Uma das alterações incorporadas à Lei nº 11.101/2005 (Lei de Recuperações e Falências), levada a cabo por meio da Lei nº 14.112/2020, diz respeito à possibilidade de o devedor instaurar conciliações e mediações antecedentes ou incidentais ao processo de recuperação judicial; ou seja, é possível renegociar dívidas sem que sequer haja processo judicial correndo. Nesse contexto de ampliação do ferramental à disposição do devedor em prol de seu soerguimento, logo vêm à tona questionamentos quanto ao impacto dessas medidas sobre os coobrigados, os quais oferecem collateral a dívidas a partir de garantias fidejussórias (aval e fiança).

Houve uma preocupação do legislador reformista em incentivar as medidas alternativas (ou adequadas) de resolução de conflitos, especialmente em relação às conciliações e mediações, no contexto do Direito da Insolvência. Procedeu-se, pois, à positivação de algumas recomendações que já vinham sendo propostas pelo CNJ (Conselho Nacional de Justiça), conforme se depreende da Recomendação CNJ nº 58, de 22 de outubro de 2019, alterada pela Recomendação CNJ nº 112, de 20 de outubro de 2021, que já tratava da possibilidade das empresas devedoras e os seus credores chegarem a um acordo nos incidentes de verificação de crédito quanto ao valor do crédito, bem como ao critério legalmente aceito para atribuição de valores aos bens gravados com direito real de garantia. Ocorre que, tanto as recomendações difundidas pelo Conselho Nacional de Justiça quanto as recentes disposições da Lei nº 11.101/2005, incorporadas pela Lei nº 14.112/2020, não tratam dos efeitos de tais medidas em relação aos coobrigados, ou seja, àqueles que podem, igualmente, ser demandados para pagamento da dívida.

São três as principais facetas da problemática decorrente desse novo cenário legislativo. Primis, cumpre aferir se a instauração de uma conciliação ou mediação prévia ao procedimento de recuperação judicial teria o condão de suspender também os atos constritivos em face dos coobrigados (em oposição a apenas suspender os atos constritivos em face do devedor); secundus, há que se questionar se a novação no contexto de um método alternativo de resolução de disputas teria a mesma natureza  e mesmos efeitos  da novação que exsurge com a aprovação do plano de recuperação judicial; tertius, impõe-se examinar os limites subjetivos das garantias fidejussórias à luz das distinções existentes entre os institutos da fiança e do aval.

MATERIAL FORNECIDO >>
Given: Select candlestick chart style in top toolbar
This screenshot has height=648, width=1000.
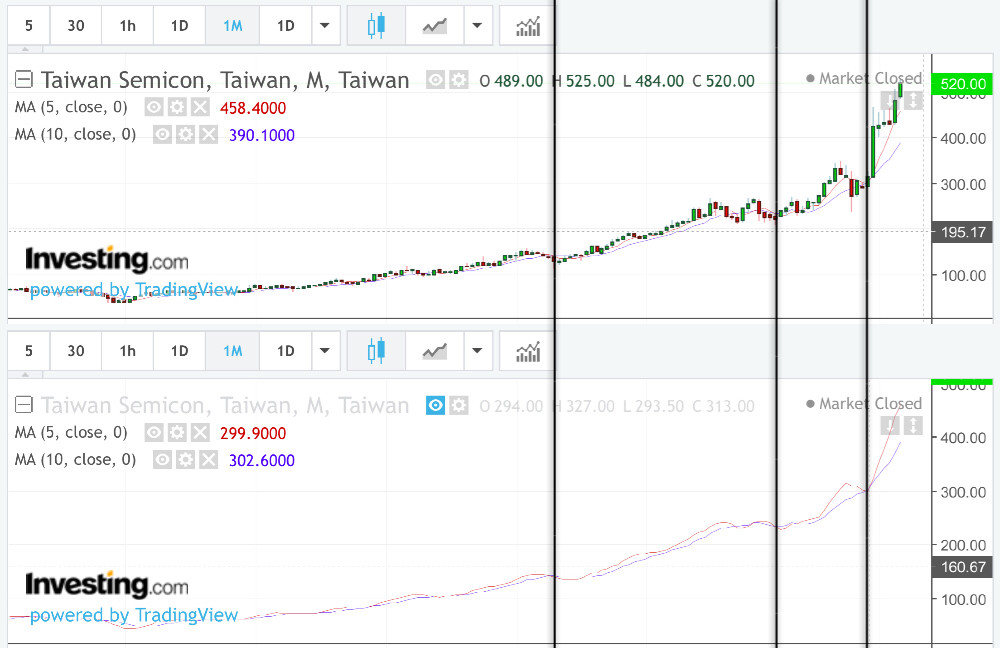Looking at the screenshot, I should coord(376,26).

PEDIDO ESCRITO >>
Diga se cada afirmação a seguir está de acordo com o texto sobre a reforma da Lei de Recuperações e Falências. Responda sim ou não e cite as palavras do texto que decidem cada caso.
1. Com a mudança na lei, o devedor pode renegociar dívidas mesmo sem haver processo judicial em andamento.
2. As recomendações do CNJ tratam dos efeitos das conciliações e mediações sobre os coobrigados.
3. O texto aponta quatro facetas principais do problema criado pelo novo cenário legislativo.

TAREFA PRONTA >>
1. Sim: "é possível renegociar dívidas sem que sequer haja processo judicial correndo".
2. Não: "não tratam dos efeitos de tais medidas em relação aos coobrigados".
3. Não: "São três as principais facetas da problemática decorrente desse novo cenário legislativo".